Interesting. I'm extremely skeptical that an individual preserved that way could ever be revived. One has all the ice crystal formation problems that modern cryonics have solved and also is keeping the person at a much higher temperature so one will have a lot more chemical activity.
Maybe some of the organizations that practice actual cryonics should send representatives to try to recruit people?
Despite the creepy symbolism I find it rather unlikely that a real superintelligence would raise the dead. If it did, though, the difference between cryonic preservation and cremation seems negligible to me. (This might sound absurd for many obvious reasons but that I'm willing to say it anyway should be evidence.
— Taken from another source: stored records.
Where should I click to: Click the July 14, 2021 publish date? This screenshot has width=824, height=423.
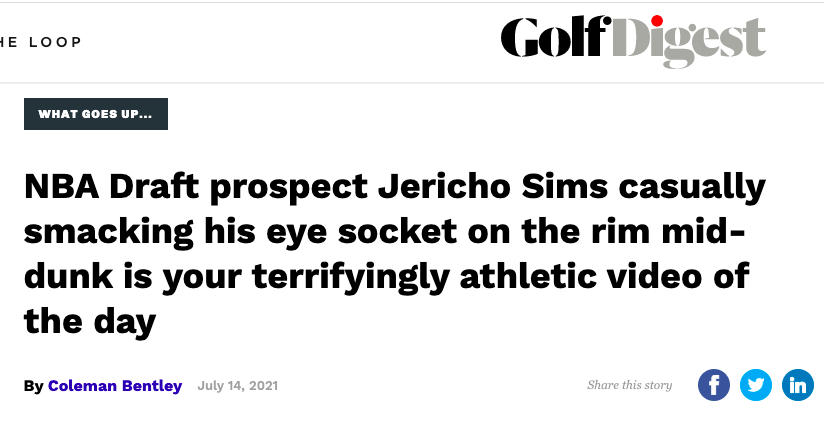(238, 386)
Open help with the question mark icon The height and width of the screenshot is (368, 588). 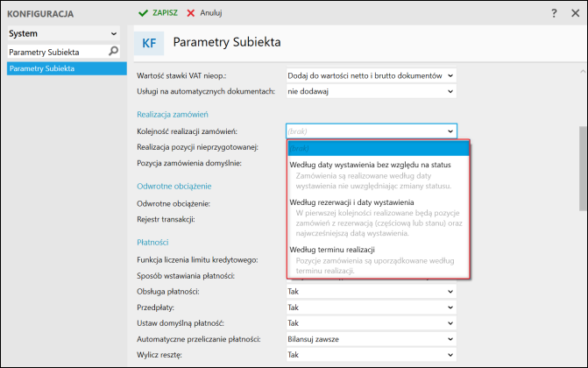554,14
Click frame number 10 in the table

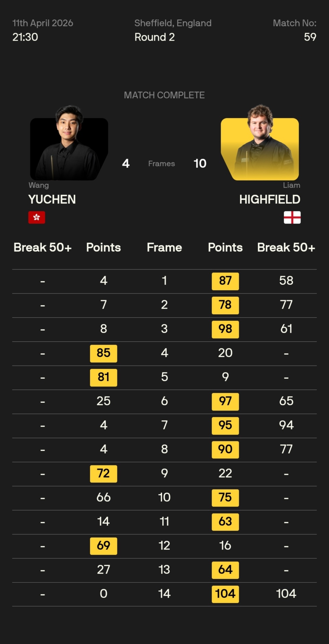tap(164, 497)
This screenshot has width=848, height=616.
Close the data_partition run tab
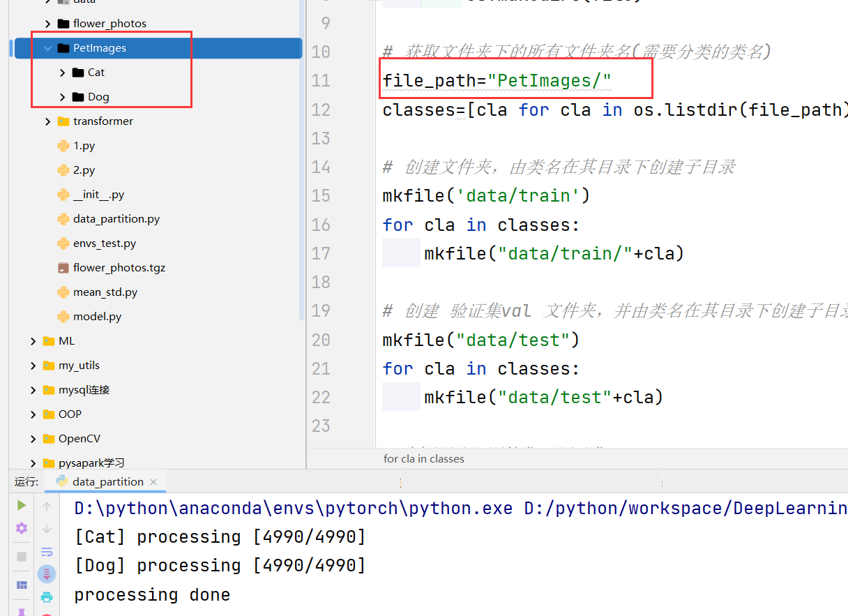coord(153,482)
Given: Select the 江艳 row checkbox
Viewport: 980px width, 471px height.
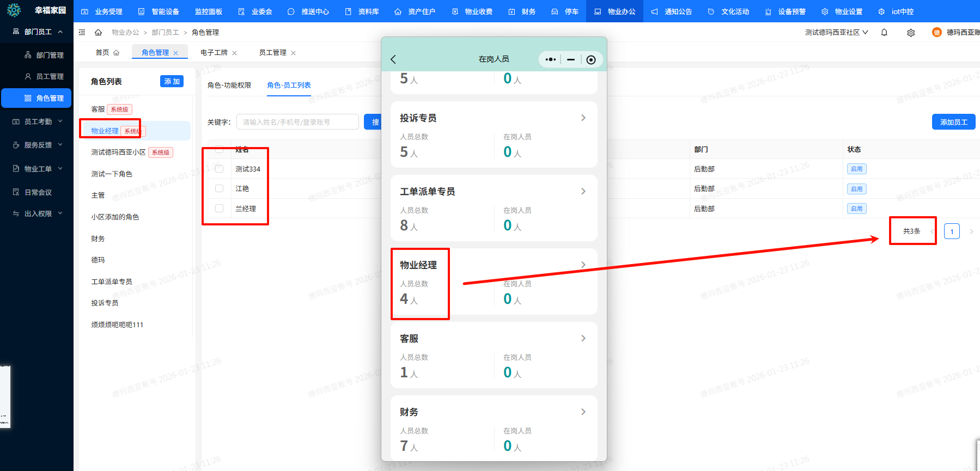Looking at the screenshot, I should 219,188.
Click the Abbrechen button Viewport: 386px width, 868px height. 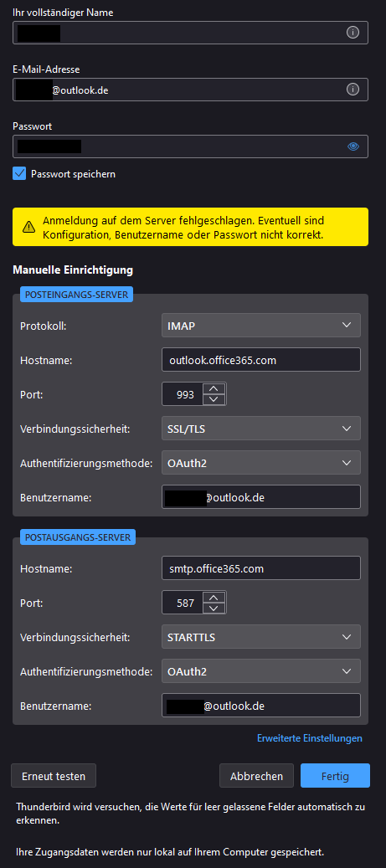coord(256,776)
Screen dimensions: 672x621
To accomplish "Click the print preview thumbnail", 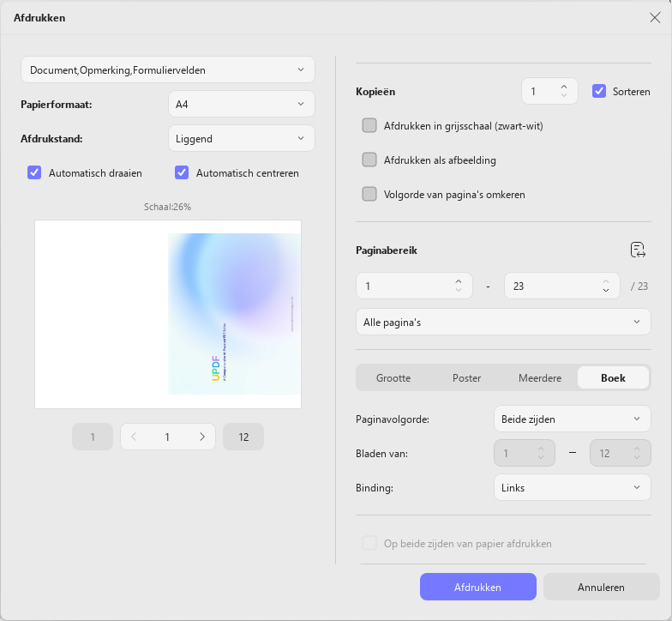I will click(168, 314).
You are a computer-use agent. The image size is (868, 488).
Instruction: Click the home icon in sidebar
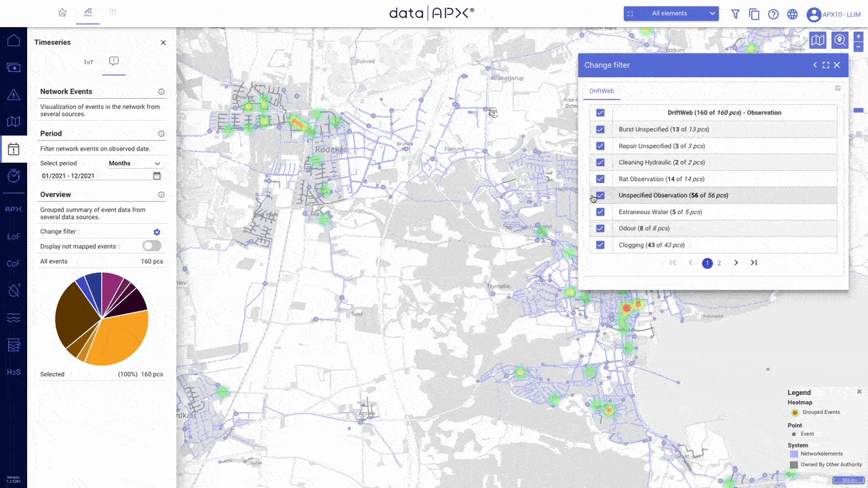(14, 40)
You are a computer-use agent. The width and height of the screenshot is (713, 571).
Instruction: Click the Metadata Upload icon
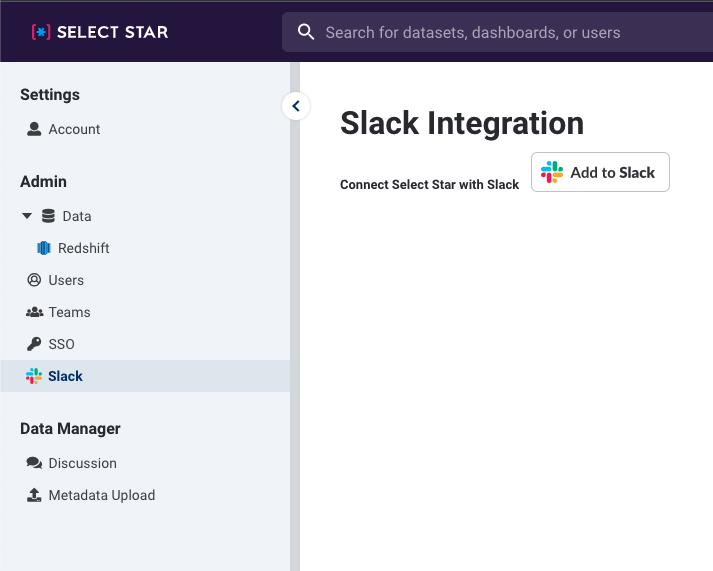(34, 495)
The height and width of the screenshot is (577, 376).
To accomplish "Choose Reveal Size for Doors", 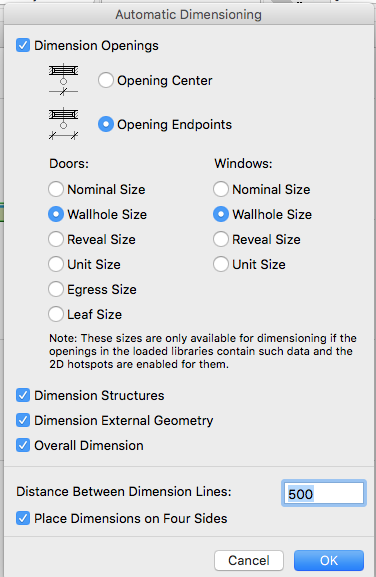I will click(56, 239).
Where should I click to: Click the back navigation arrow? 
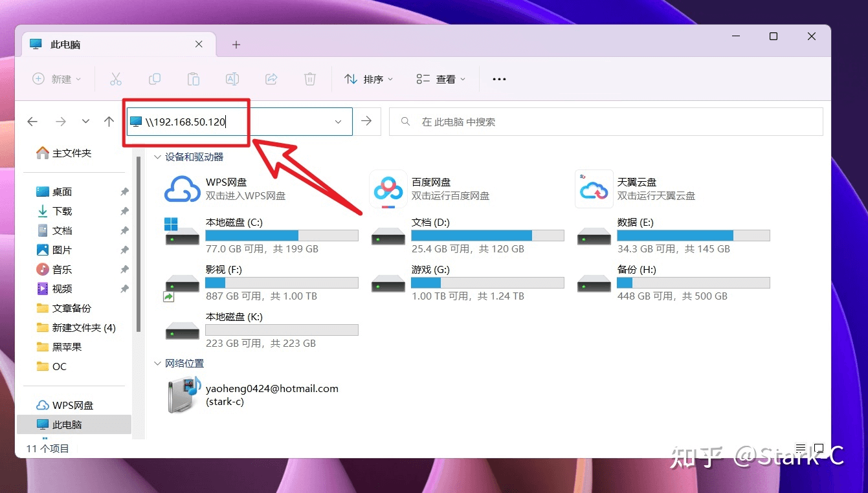32,121
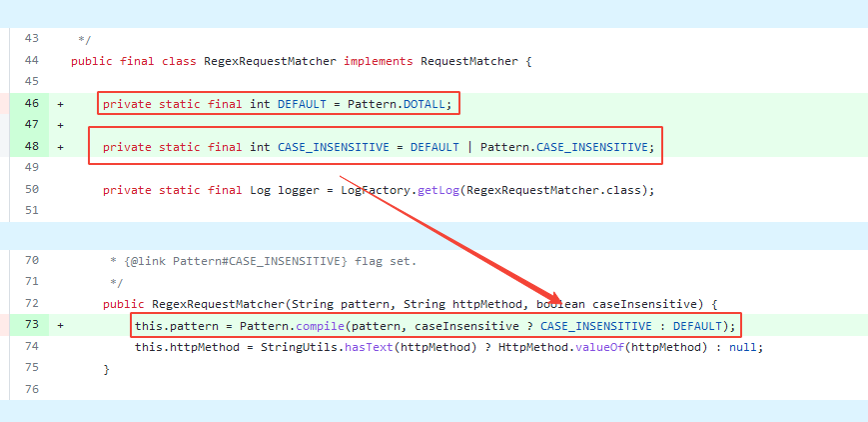Expand the hidden lines above line 43
The width and height of the screenshot is (868, 422).
pyautogui.click(x=434, y=14)

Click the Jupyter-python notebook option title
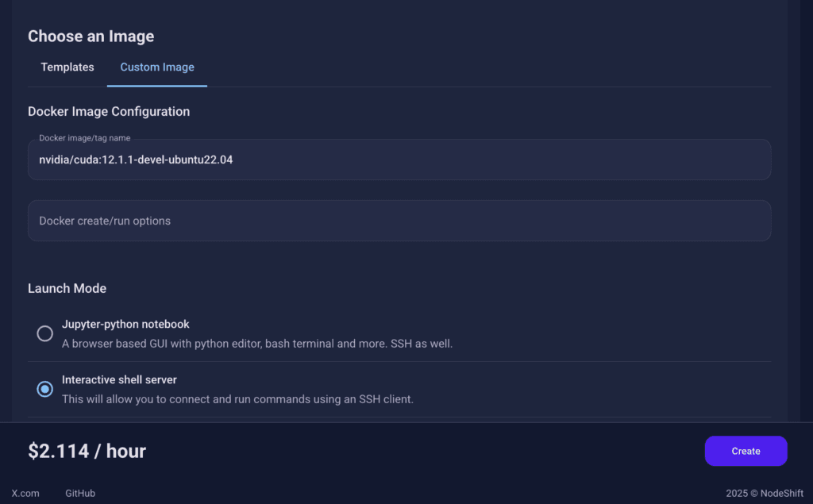point(125,324)
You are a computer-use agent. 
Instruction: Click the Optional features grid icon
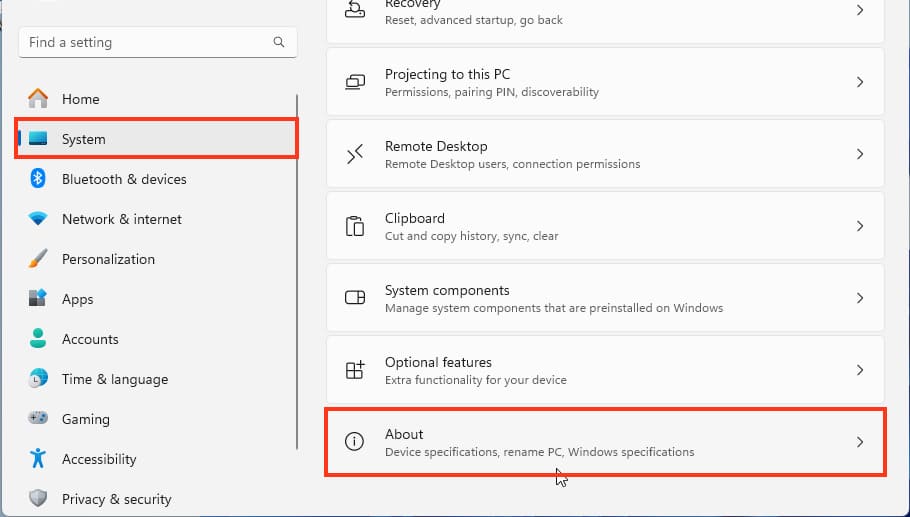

After all, I probably would have thought it absurd too, and yet I now think it's totally non-absurd. Therefore there's probably a non-obvious consideration, or a set of disjunctive and non-obvious considerations, that counters the initial absurdi...
http://www.dailycamera.com/boulder-county-news/ci_18282009?source=most_viewed
I'd imagine the efficacy is halfway between proper cryonics and embalming and burying; the more interesting part may be the festival. Nederland is a small town 20 miles from Boulder, CO. I doubt the festival attendees are cryonics advocates, but they don't seem prone to the negative associations corpsicles often raise. Perhaps it's just because Boulder, Colorado is full of weirdos, but I wonder if there are more exploitable effects in play.